River of Dreams by Jenny Lykins

Posted by Mrs Giggles on July 5, 1999 in 2 Oogies, Book Reviews, Genre: Fantasy & Sci-fi

River of Dreams by Jenny Lykins

Jove, $5.99, ISBN 0-515-12607-1
Paranormal Romance, 1999

Brianne Davis is a TV ad model and student of midwifery arts. One day she accompanies best buddy David to a seance, and somehow they summon up a ghost of a really good-looking guy who claims to be a Griffin uh… I can’t recall his last name, if it is ever told in the first place. Griffin moves into David’s body, kisses her, she gets all hot and shivery… then one day lightning strikes and Brianne is transported back to 1832 to occupy Amily’s body. Amily is Florence’s sister and Florence is David’s wife. David loves Amily but refuses to cheat on his wife and hurt his sister-in-law. Amily loves David but doesn’t want to hurt her sister’s marriage. Florence loves David as a friend.
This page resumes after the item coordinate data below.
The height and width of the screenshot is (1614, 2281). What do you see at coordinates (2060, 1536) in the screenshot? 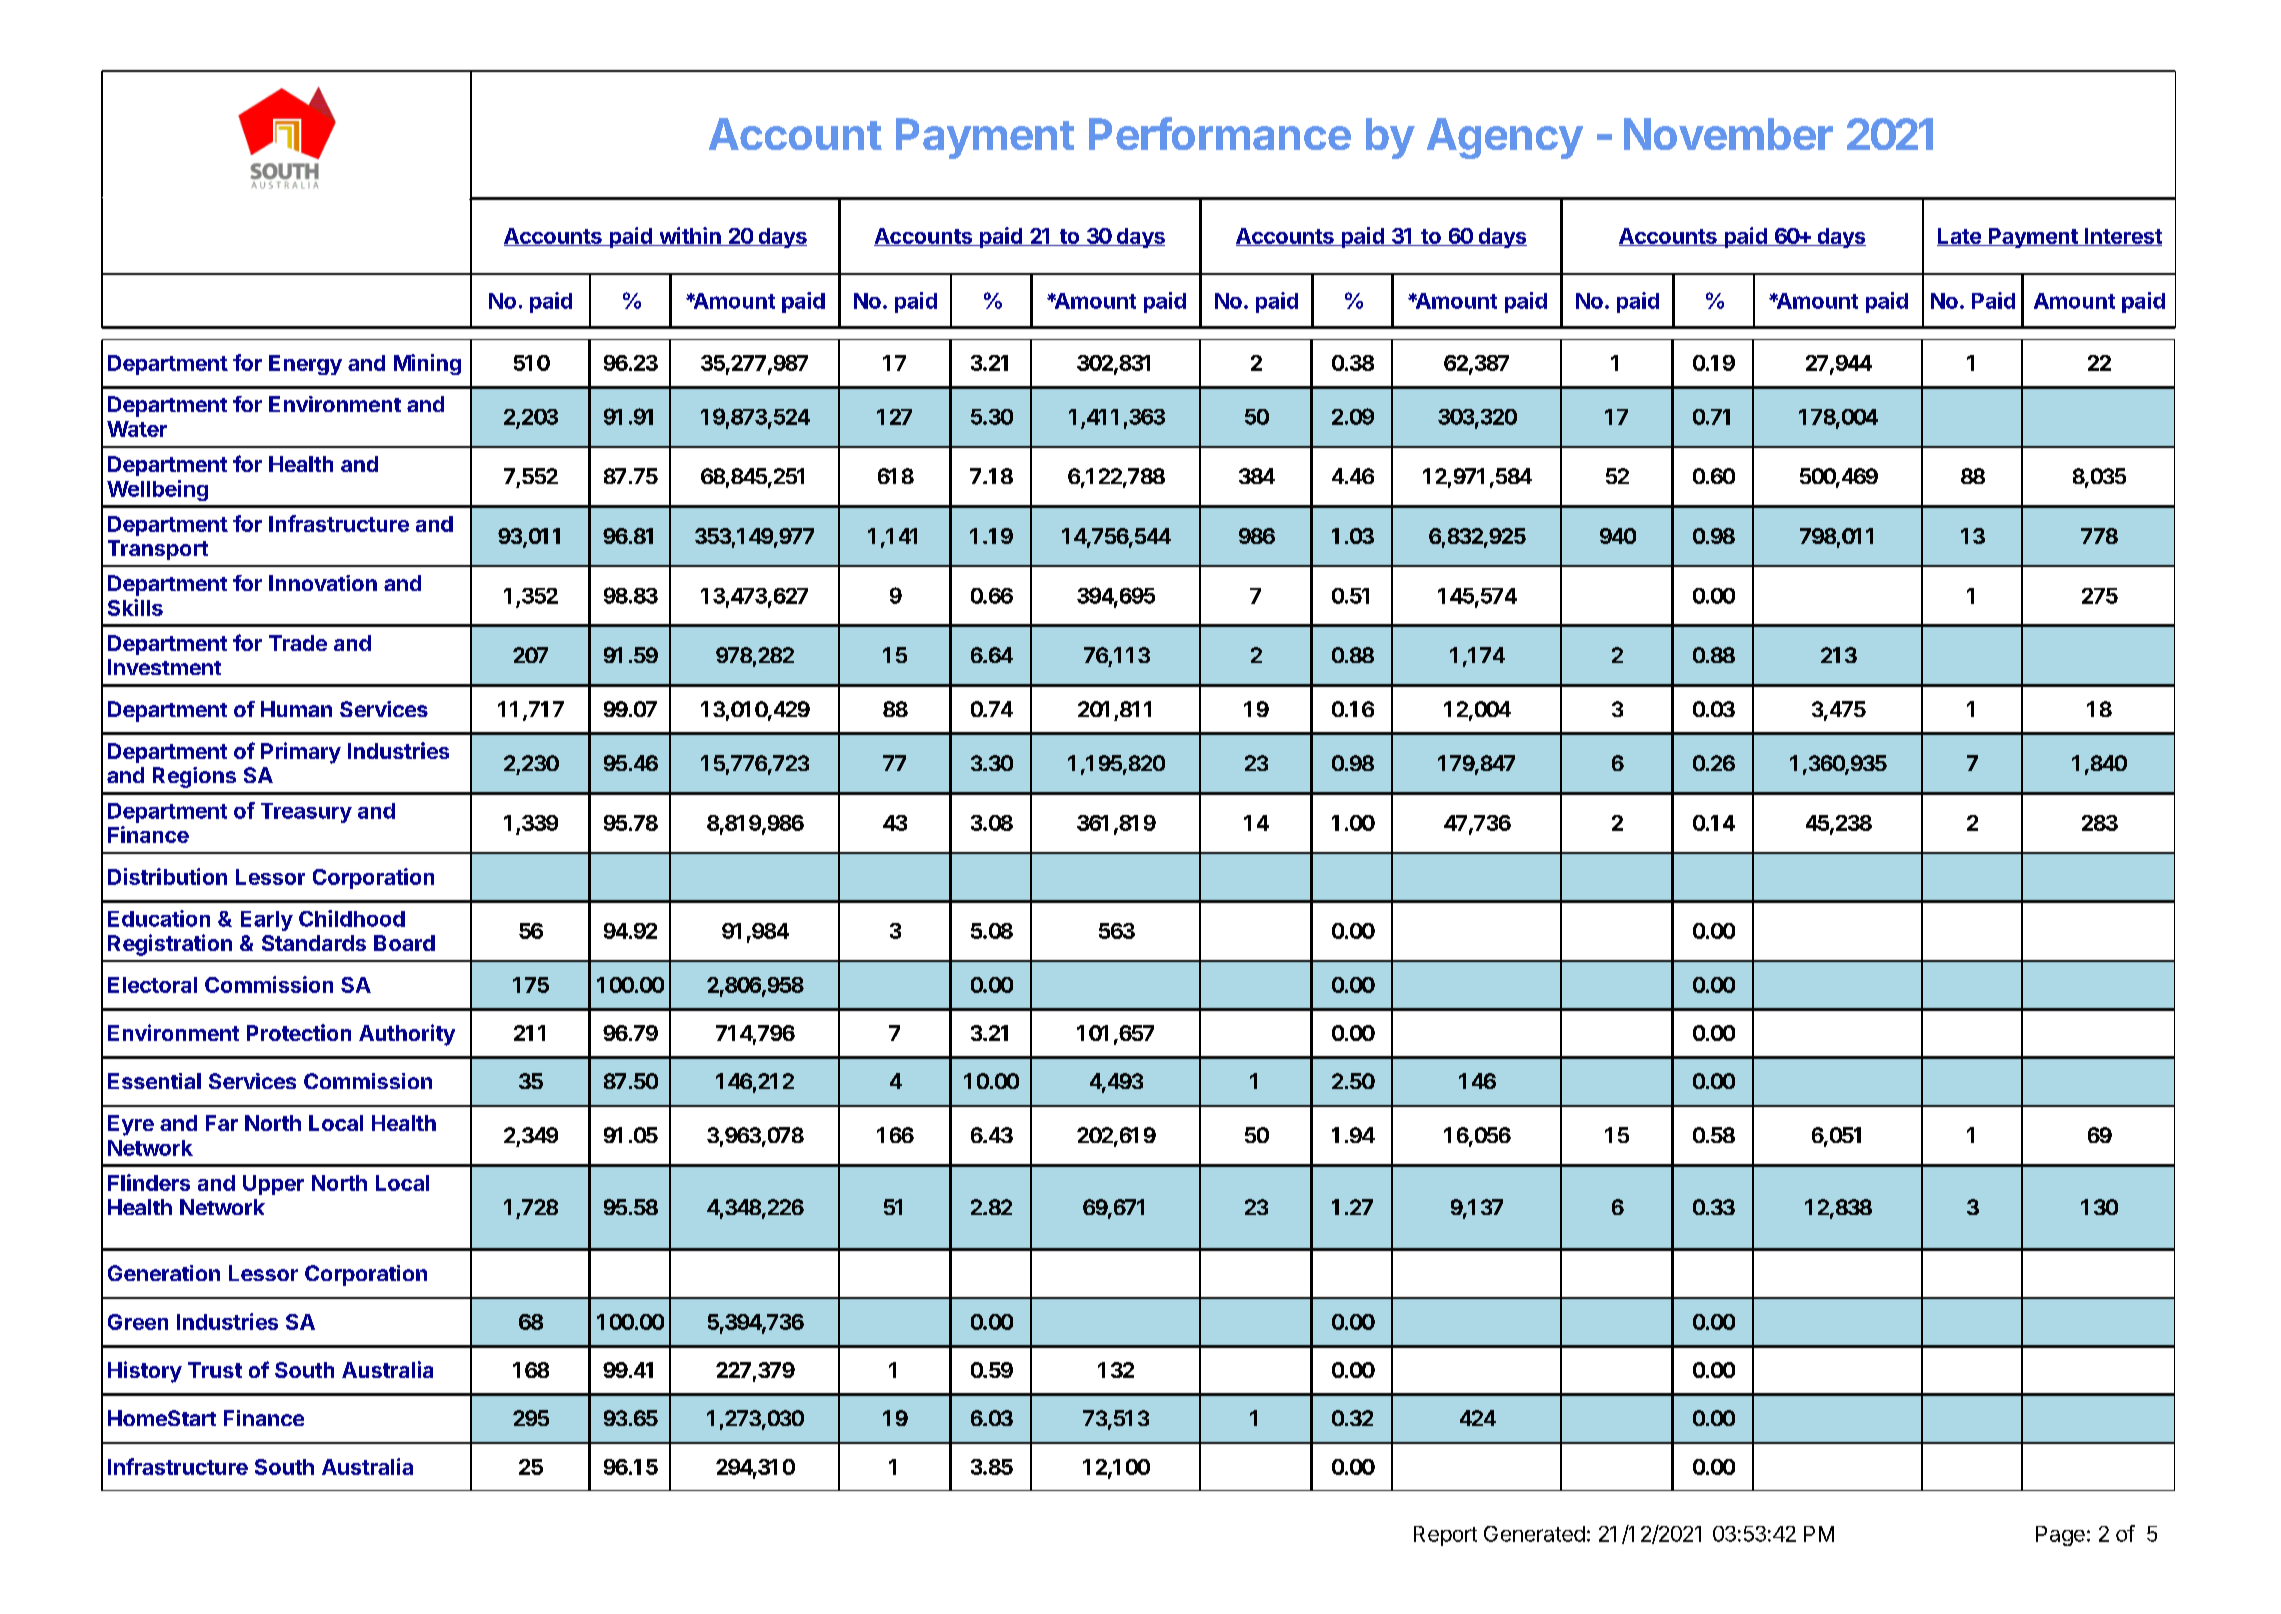
I see `Page` at bounding box center [2060, 1536].
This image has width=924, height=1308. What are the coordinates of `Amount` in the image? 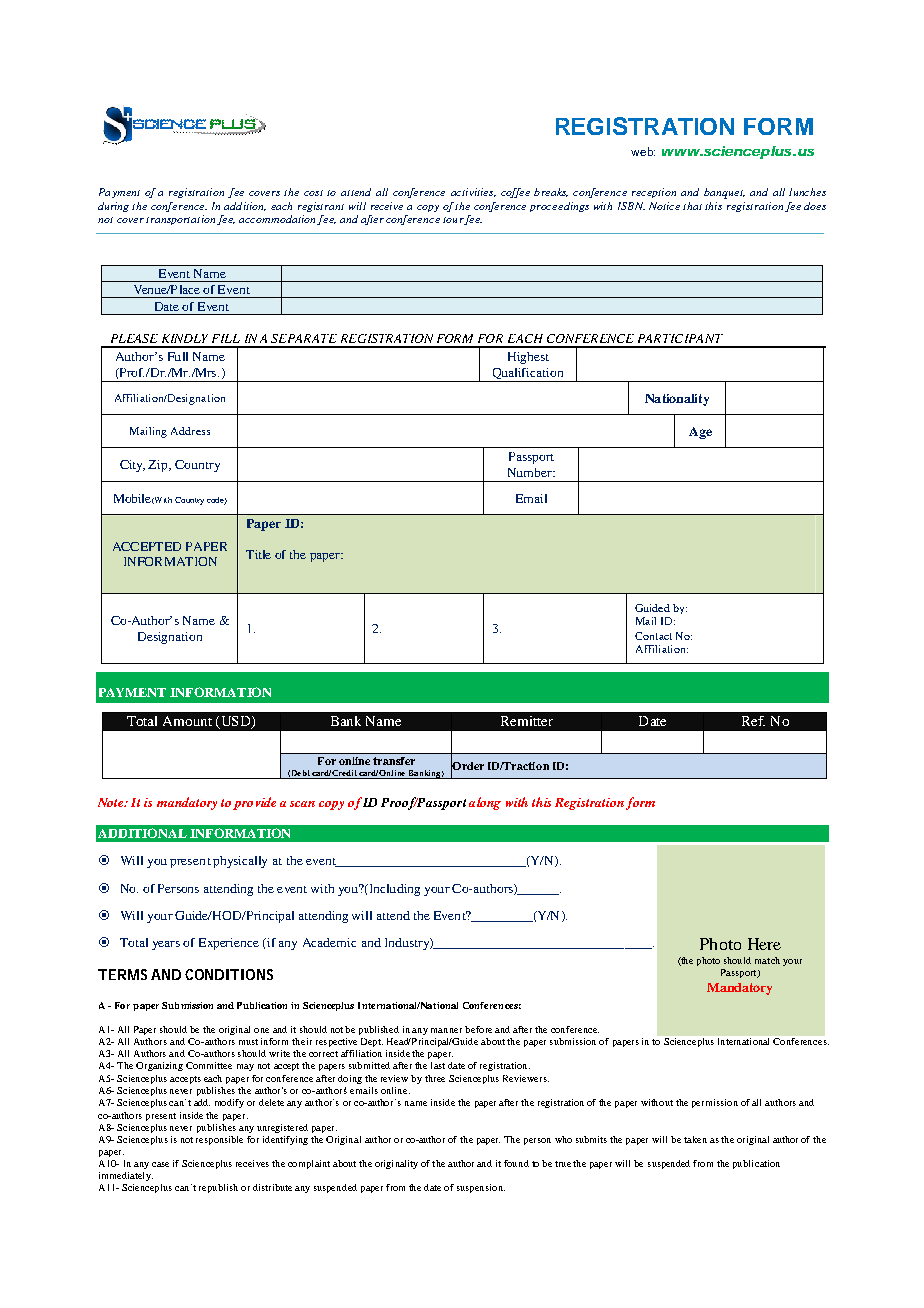 It's located at (187, 721).
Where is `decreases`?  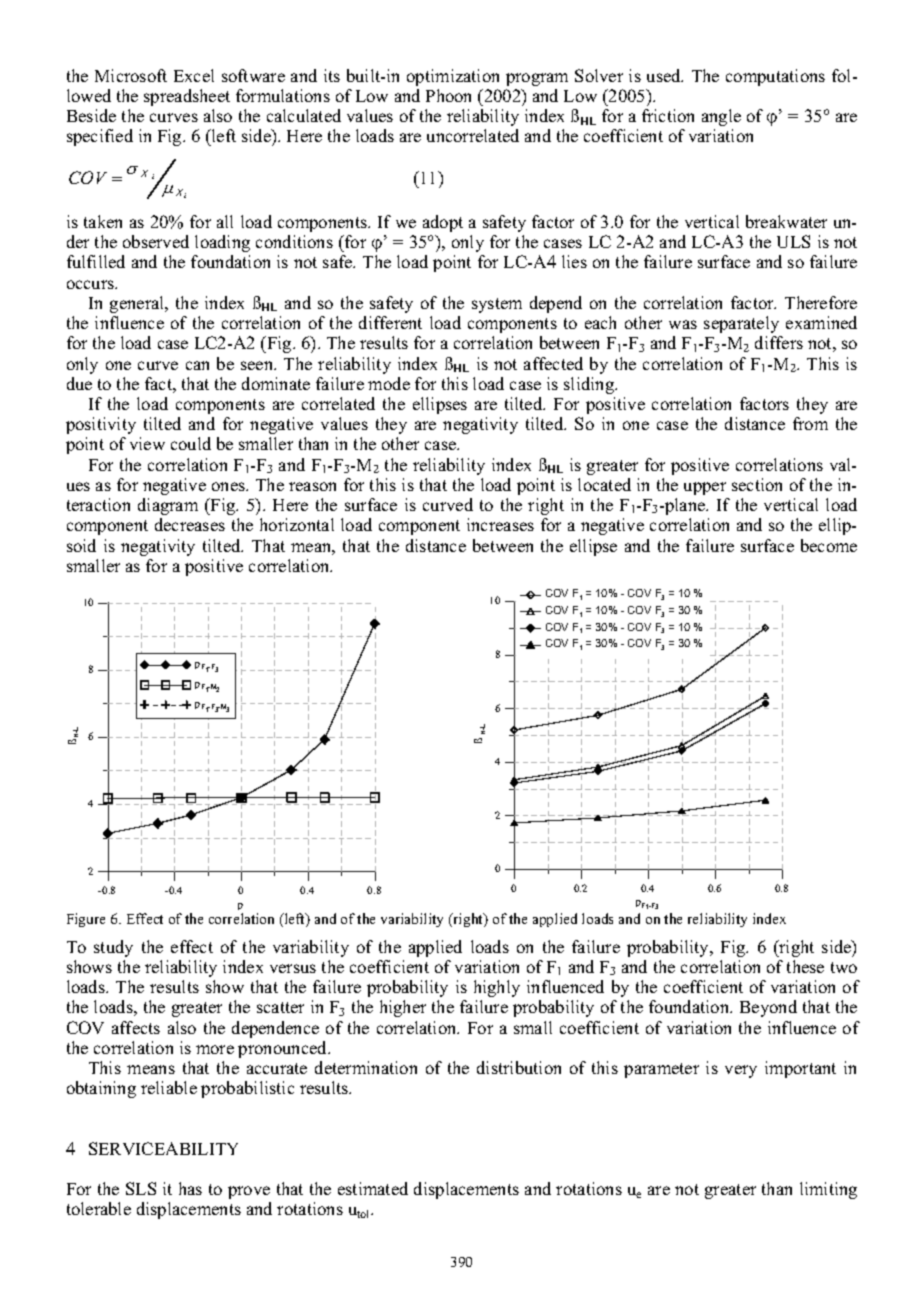 decreases is located at coordinates (190, 524).
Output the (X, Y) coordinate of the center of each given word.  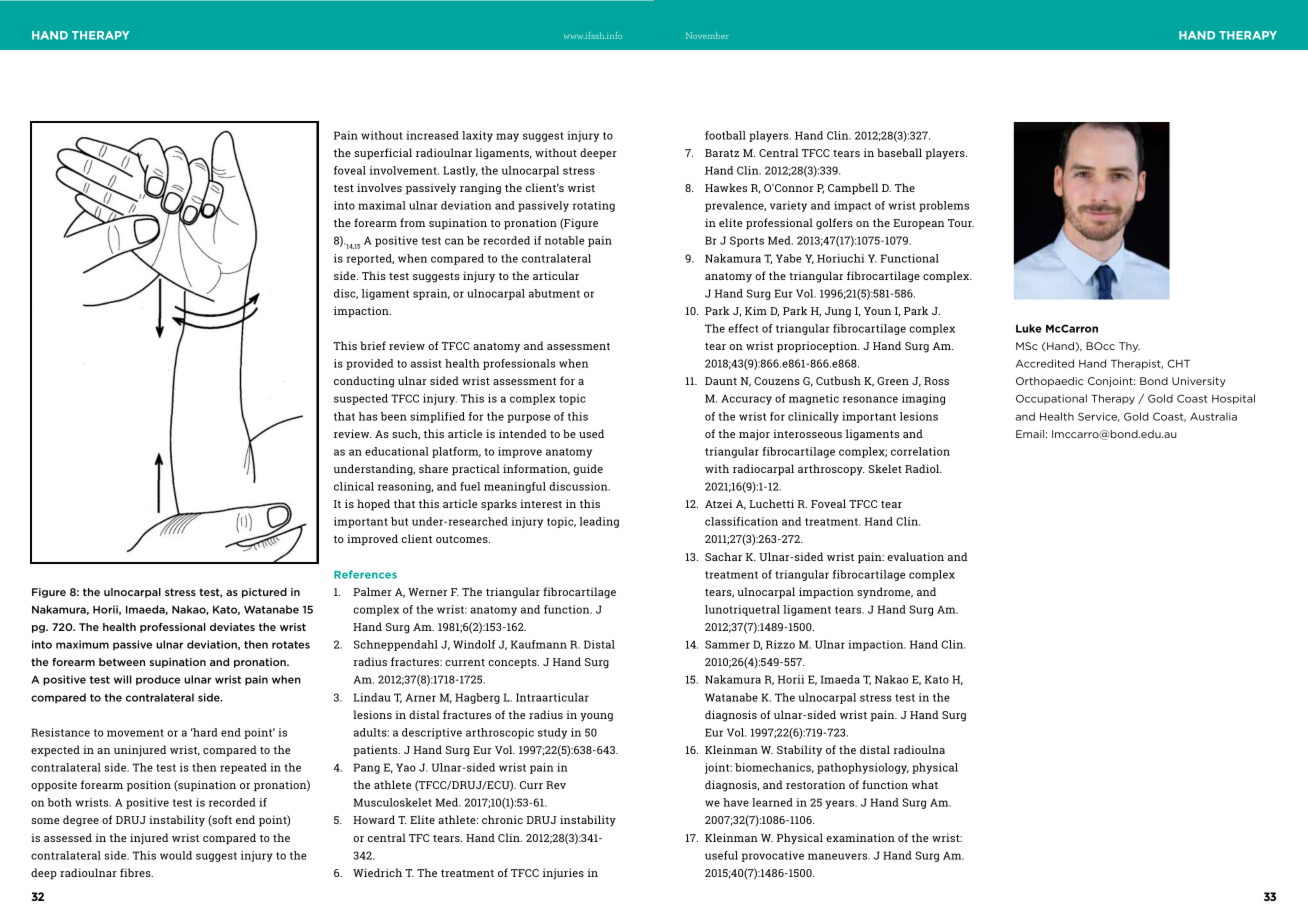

One thing’s for sure: Brianne/Amily knows from history that Florence, who is expecting, will die from childbirth soon, and should Amily and David get together after Florence’s death, they will both die from some riding accident. Hence, Brianne/Amily decides that in order to save David, they must not get together. Oh yeah, maybe she should try and save Florence too, what with Brianne only two weeks away from graduating from her midwife course.

While reading River of Dreams, I get the uneasy feeling that the usual guilt and woe drama is going to start the moment Florence passes away. I’m right, and am quite annoyed by the whole thing: Griffin impregnates the wife the night he was dreaming of making love to Amily, and you guessed it, major guilt trip time. Griffin flees to drown his sorrow, leaving Amily/Brianne to face a flu epidermic alone (men – typical), comes back and indulge in yet another guilt trip when he realizes that he has abandoned Amily/Brianne in a time of need… really, Griff is one of the most useless heroes I’ve ever read. Griff is always too late in arriving whenever Amily/Brianne needs him. For a romance hero, Griff barely makes the cut.

And maybe it’s because I’m getting on with the years, but I’ve reread the last few chapters several times. I still don’t get it. The villains appear out of the blue, characters in the past suddenly gets zapped into the present without any plausible explanation… and is David is or isn’t Griffin? Sometimes there is one paragraph that says Brianne’s back to the present and is talking to David, then the next paragraph there’s a dimming of lights and a cloud of smoke and she’s back in 1832 and talking to Griff.

Hello? What’s going on? I’ll just blame the book. It’s confusing. Not my fault. Case closed.